What you are asked to do >>
Output, exactly as written, the lines below starting at the line containing "Hyväksy kaikki (166, 2436)" and ending at the line containing "Contact Us (782, 671)". Drop the pictures and keep both end lines.

Available data >>
BEGIN

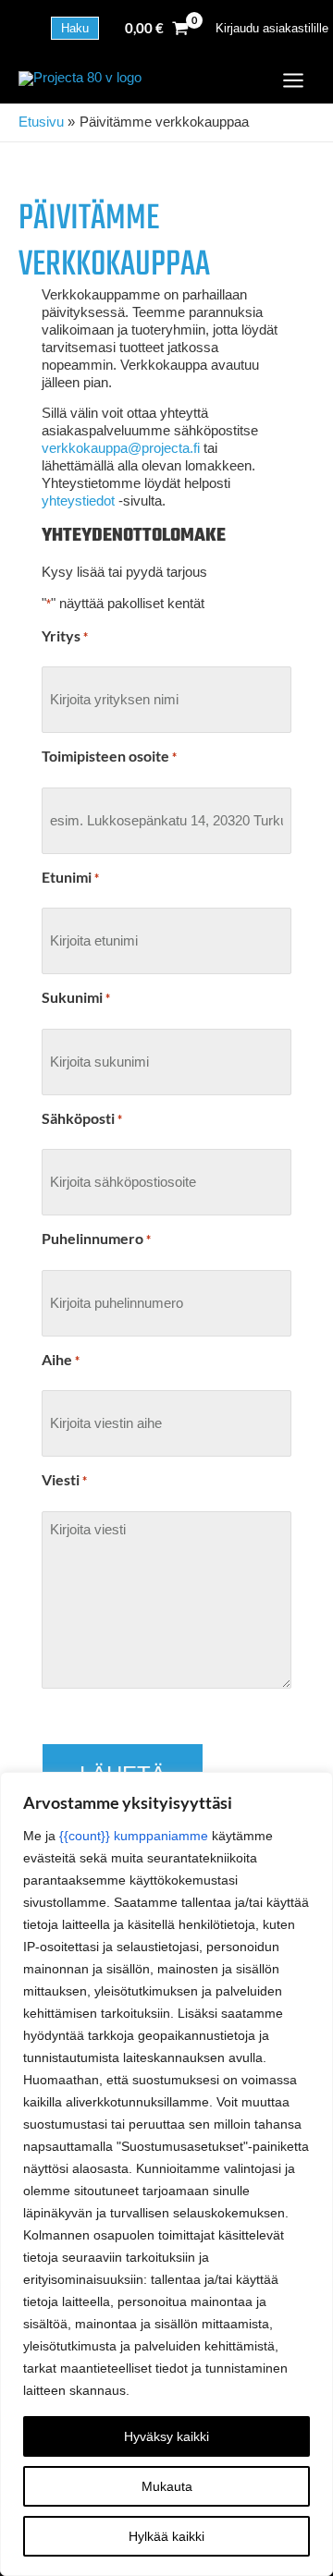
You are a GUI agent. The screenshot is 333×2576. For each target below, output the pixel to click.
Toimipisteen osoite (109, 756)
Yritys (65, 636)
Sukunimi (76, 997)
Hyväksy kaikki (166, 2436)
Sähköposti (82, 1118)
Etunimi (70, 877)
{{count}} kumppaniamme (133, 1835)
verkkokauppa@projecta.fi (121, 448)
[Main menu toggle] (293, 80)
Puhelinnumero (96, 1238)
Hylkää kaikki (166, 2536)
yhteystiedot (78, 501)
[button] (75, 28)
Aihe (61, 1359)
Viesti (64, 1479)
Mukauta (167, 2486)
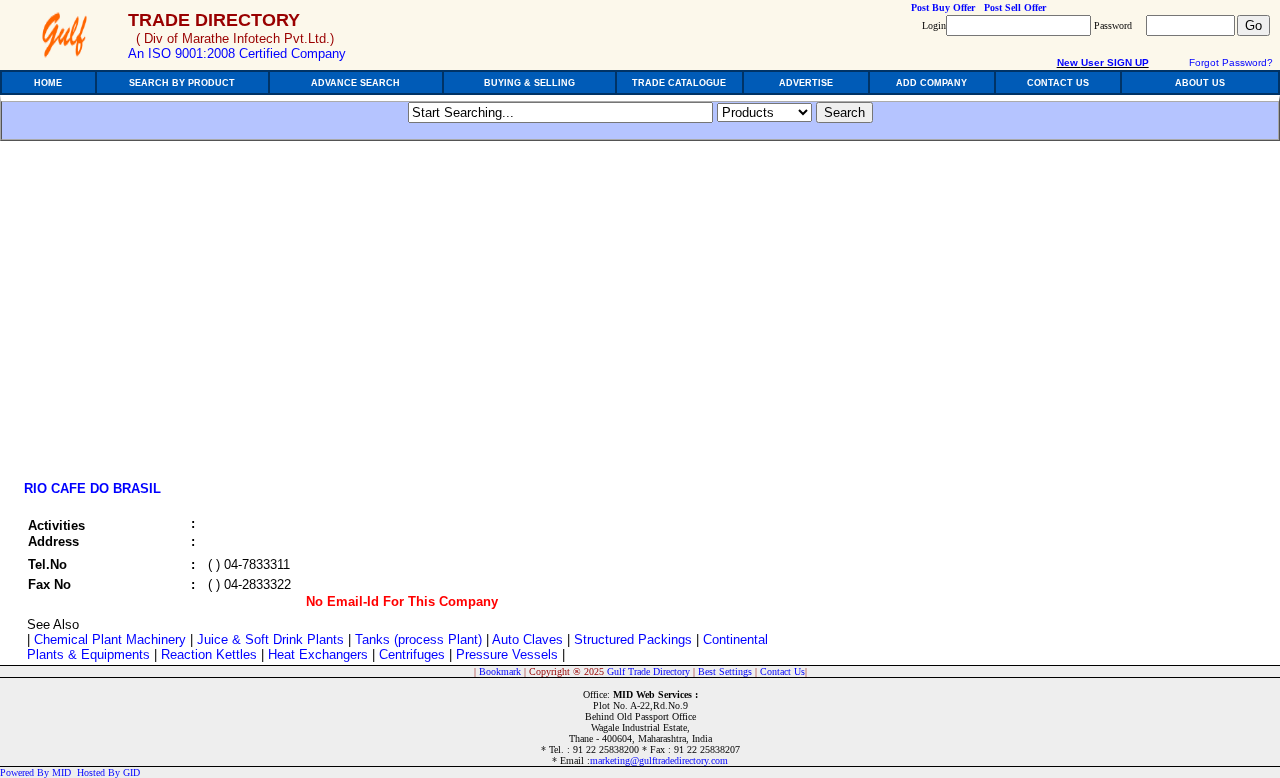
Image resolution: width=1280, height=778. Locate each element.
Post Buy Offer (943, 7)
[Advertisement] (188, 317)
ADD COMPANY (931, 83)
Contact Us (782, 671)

END
BEGIN

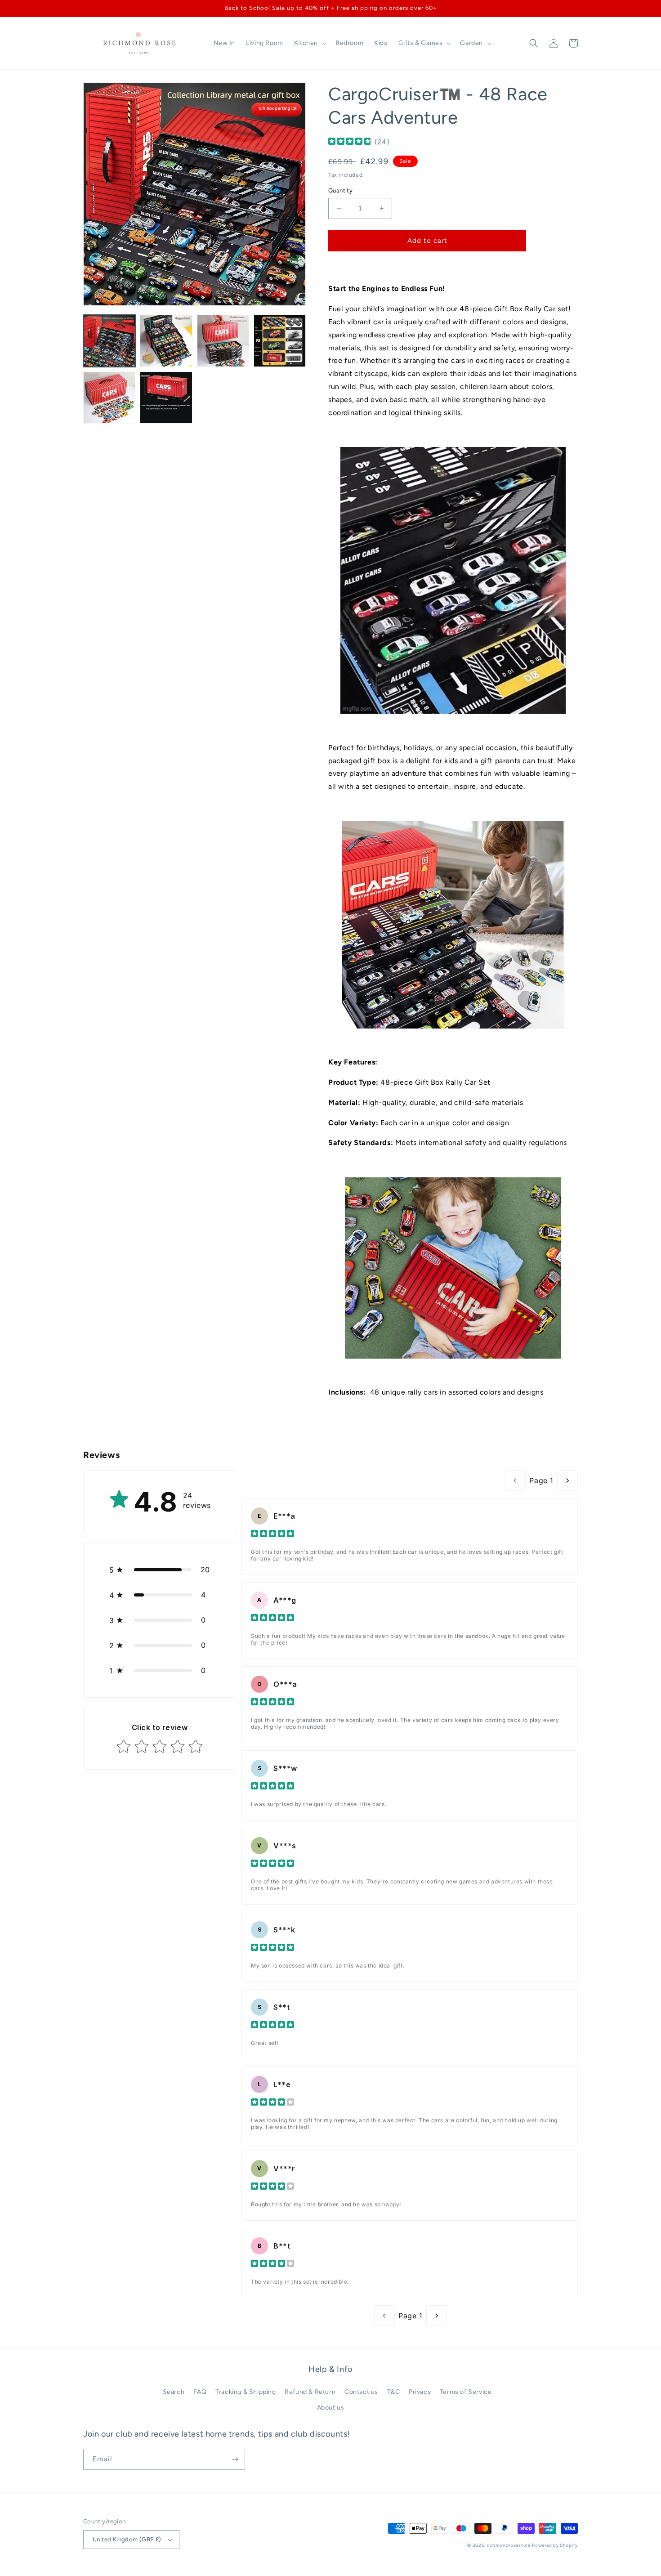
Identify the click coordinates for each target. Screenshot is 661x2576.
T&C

END
BEGIN

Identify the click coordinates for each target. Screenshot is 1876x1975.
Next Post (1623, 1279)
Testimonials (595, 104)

END

Output for this task >>
Hyväksy kaikki (166, 2436)
Sähköposti (82, 1118)
Etunimi (70, 877)
{{count}} kumppaniamme (133, 1835)
verkkokauppa@projecta.fi (121, 448)
[Main menu toggle] (293, 80)
Puhelinnumero (96, 1238)
Hylkää kaikki (166, 2536)
yhteystiedot (78, 501)
[button] (75, 28)
Aihe (61, 1359)
Viesti (64, 1479)
Mukauta (167, 2486)
Image resolution: width=1280, height=778. Locate each element.
Post Buy Offer (943, 7)
[Advertisement] (188, 317)
ADD COMPANY (931, 83)
Contact Us (782, 671)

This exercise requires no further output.